START Source material
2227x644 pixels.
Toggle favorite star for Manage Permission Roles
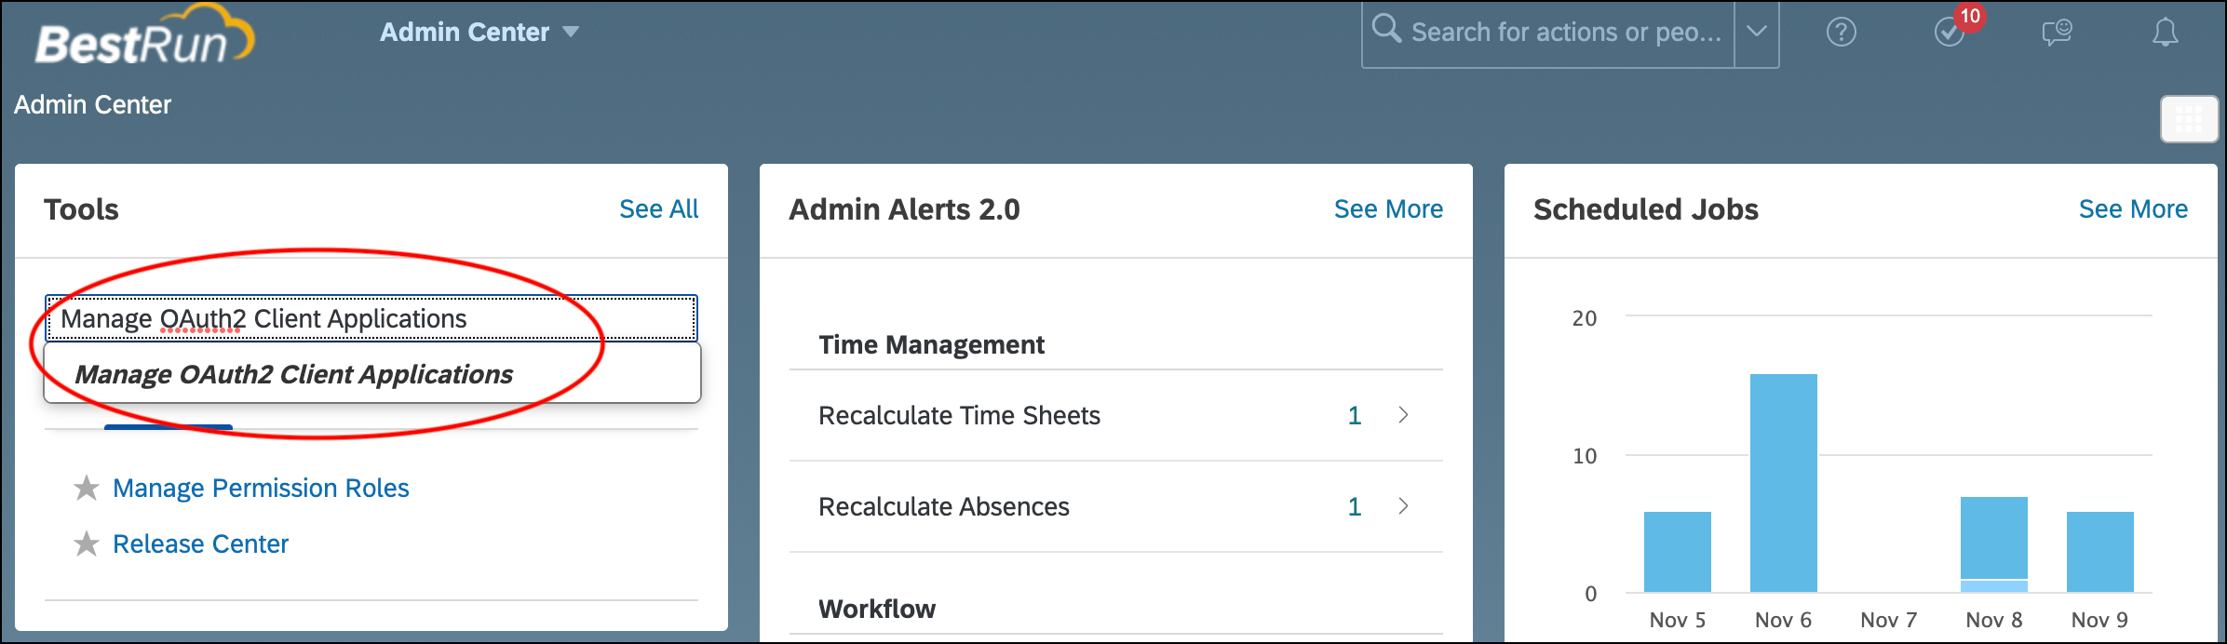[x=87, y=488]
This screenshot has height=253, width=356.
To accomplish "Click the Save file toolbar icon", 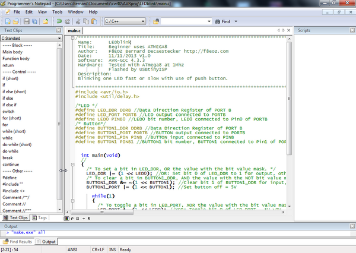I will [x=27, y=21].
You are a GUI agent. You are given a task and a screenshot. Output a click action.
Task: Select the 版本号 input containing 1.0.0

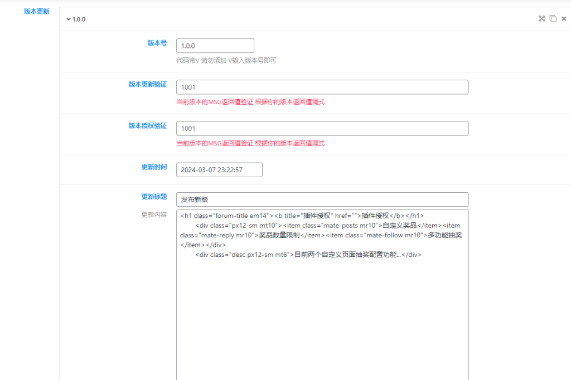pyautogui.click(x=215, y=46)
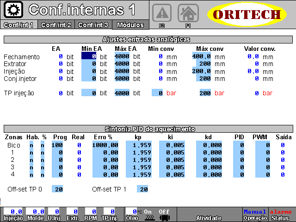Select the Conf.int 3 tab
296x222 pixels.
[x=93, y=25]
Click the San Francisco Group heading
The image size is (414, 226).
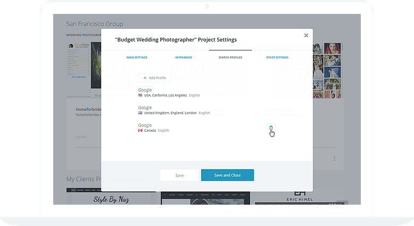click(x=95, y=24)
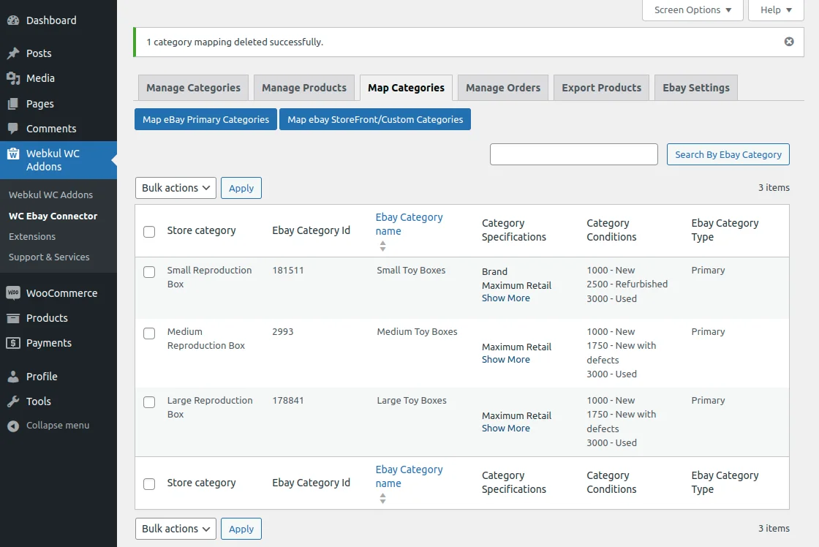Image resolution: width=819 pixels, height=547 pixels.
Task: Expand the Screen Options panel
Action: coord(692,10)
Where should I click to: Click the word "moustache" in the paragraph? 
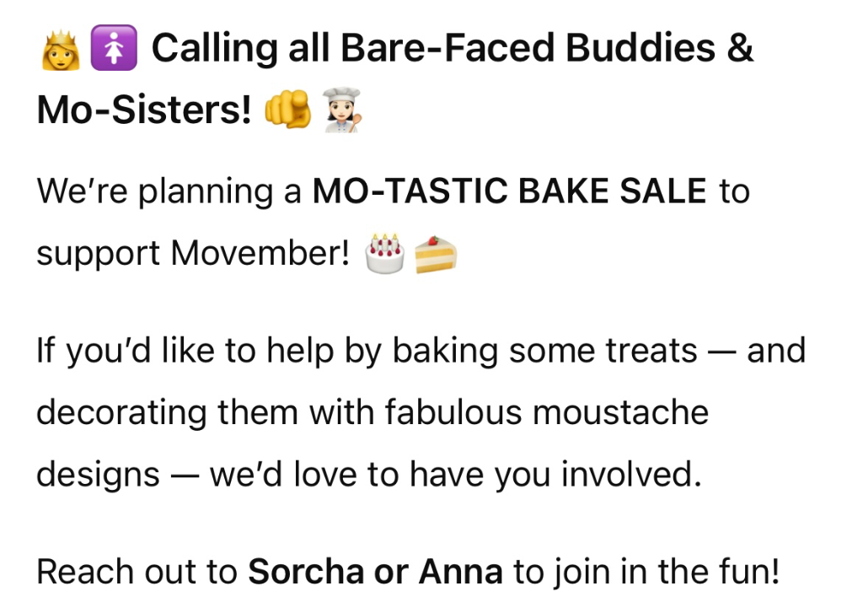[621, 412]
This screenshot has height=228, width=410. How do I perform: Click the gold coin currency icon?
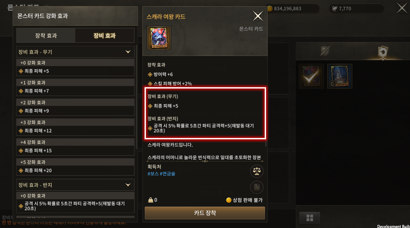coord(270,9)
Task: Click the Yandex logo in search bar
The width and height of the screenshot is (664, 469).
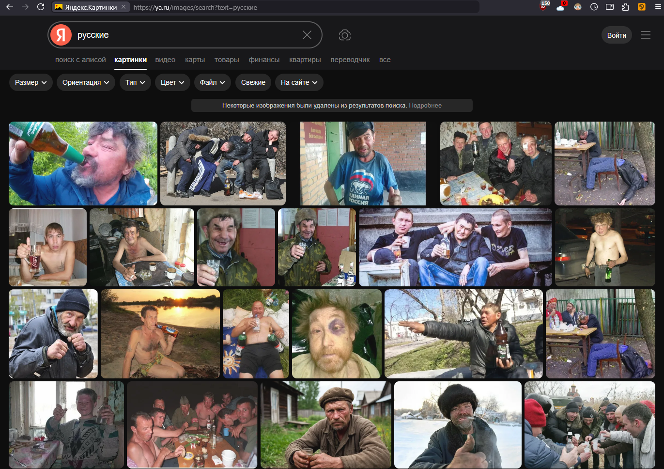Action: click(62, 35)
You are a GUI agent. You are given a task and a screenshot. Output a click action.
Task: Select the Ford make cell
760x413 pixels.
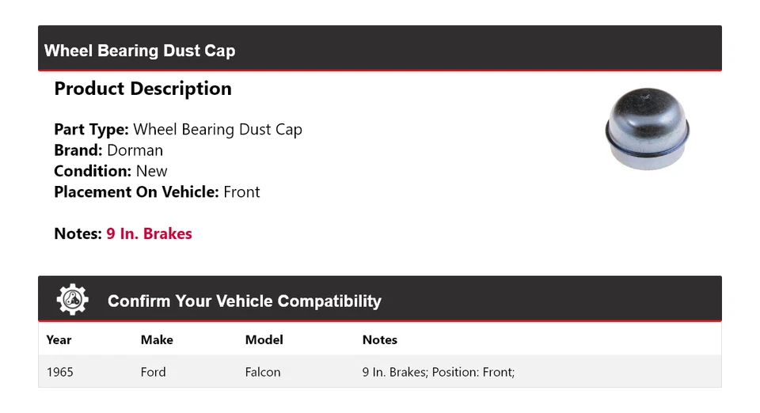153,372
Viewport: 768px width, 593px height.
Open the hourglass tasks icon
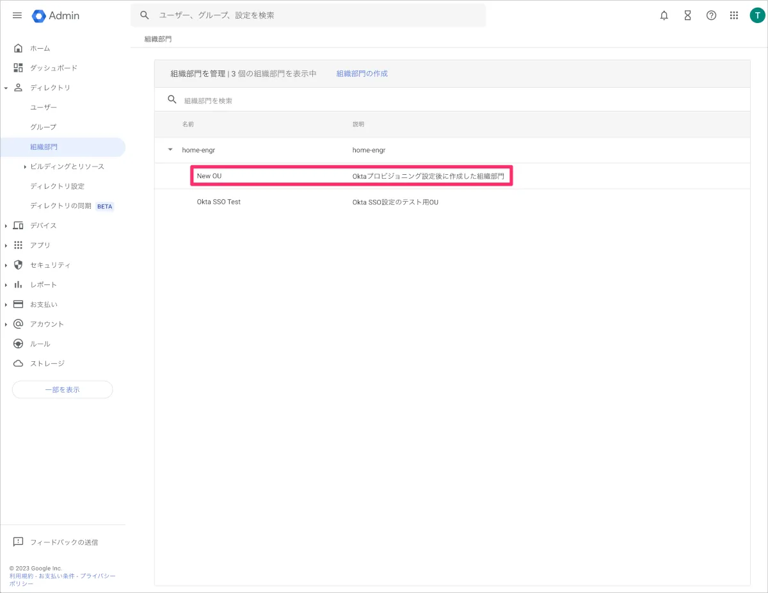tap(687, 15)
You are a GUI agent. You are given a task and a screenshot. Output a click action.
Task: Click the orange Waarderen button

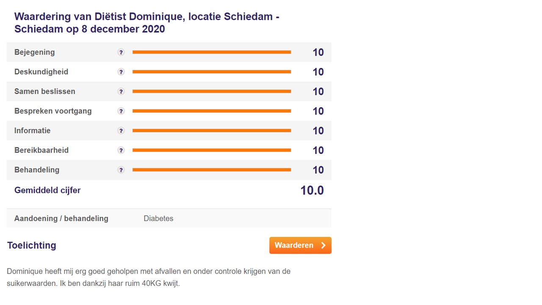pyautogui.click(x=300, y=245)
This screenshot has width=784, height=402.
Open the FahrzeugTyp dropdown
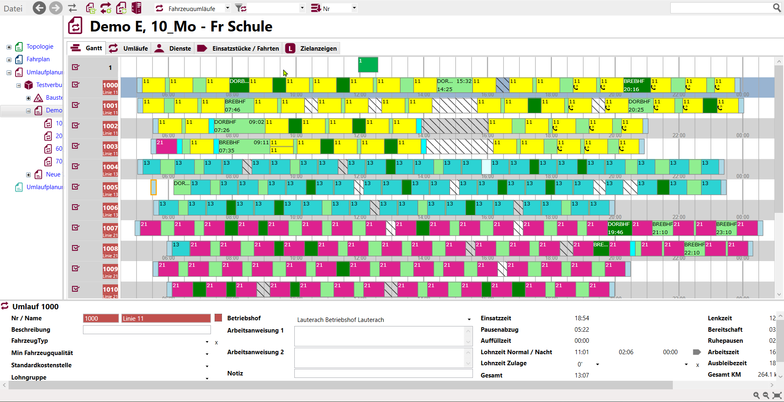tap(207, 342)
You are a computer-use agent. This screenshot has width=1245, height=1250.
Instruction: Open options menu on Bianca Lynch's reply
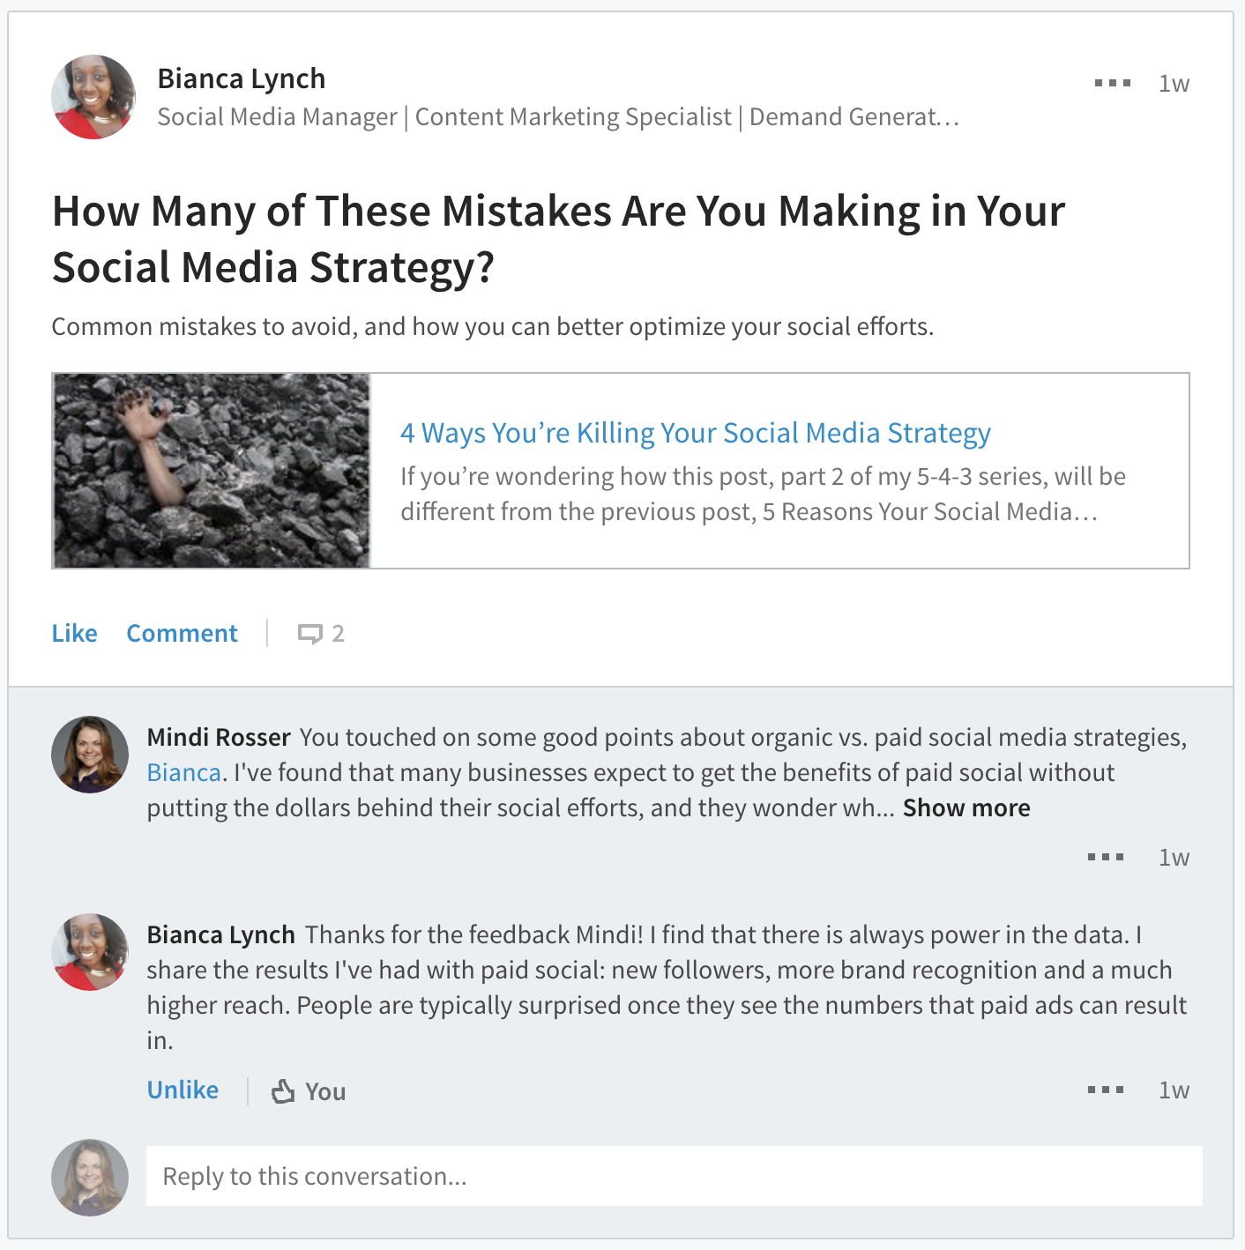[1105, 1090]
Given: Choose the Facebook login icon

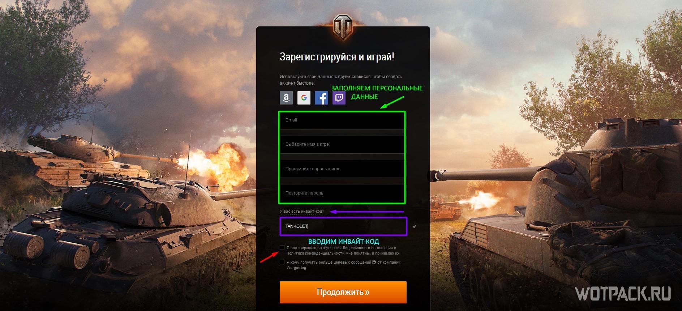Looking at the screenshot, I should 321,98.
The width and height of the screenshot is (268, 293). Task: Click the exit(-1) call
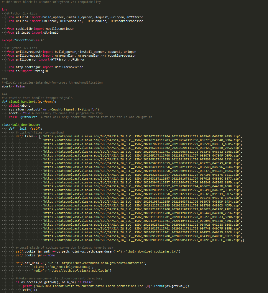pyautogui.click(x=30, y=290)
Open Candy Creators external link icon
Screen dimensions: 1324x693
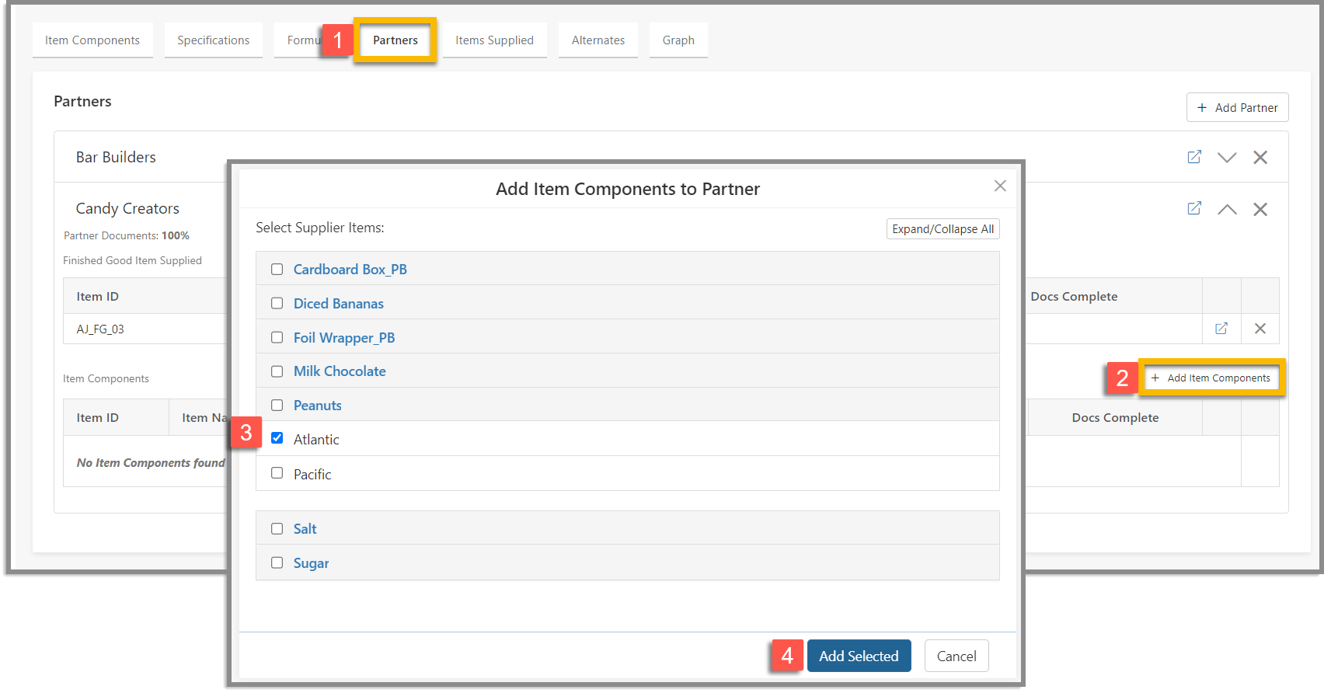coord(1194,208)
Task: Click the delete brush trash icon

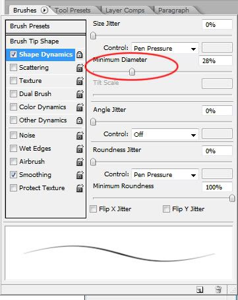Action: coord(218,289)
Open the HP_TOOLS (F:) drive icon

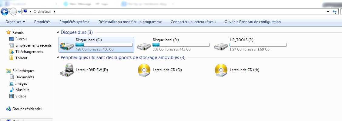(x=221, y=46)
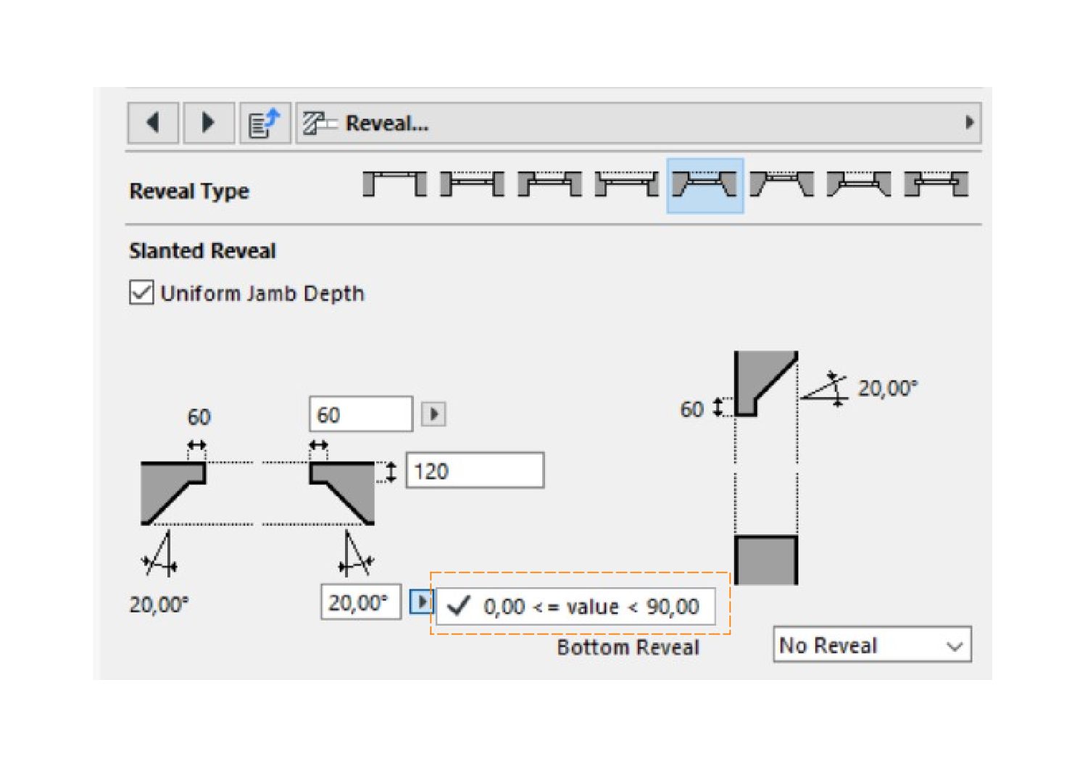Open the page list icon with blue arrow

coord(265,123)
END Source material
## Exercise prompt
Only lines from the one holding "Screen dimensions: 1324x693" through the last line of the entries above are wanted, both ends included, each retyped exactly; no pictures.

## Final answer
Screen dimensions: 1324x693
coord(1194,208)
Task: Click the delete brush trash icon

Action: coord(218,289)
Open the HP_TOOLS (F:) drive icon

(x=221, y=46)
Open the page list icon with blue arrow

coord(265,123)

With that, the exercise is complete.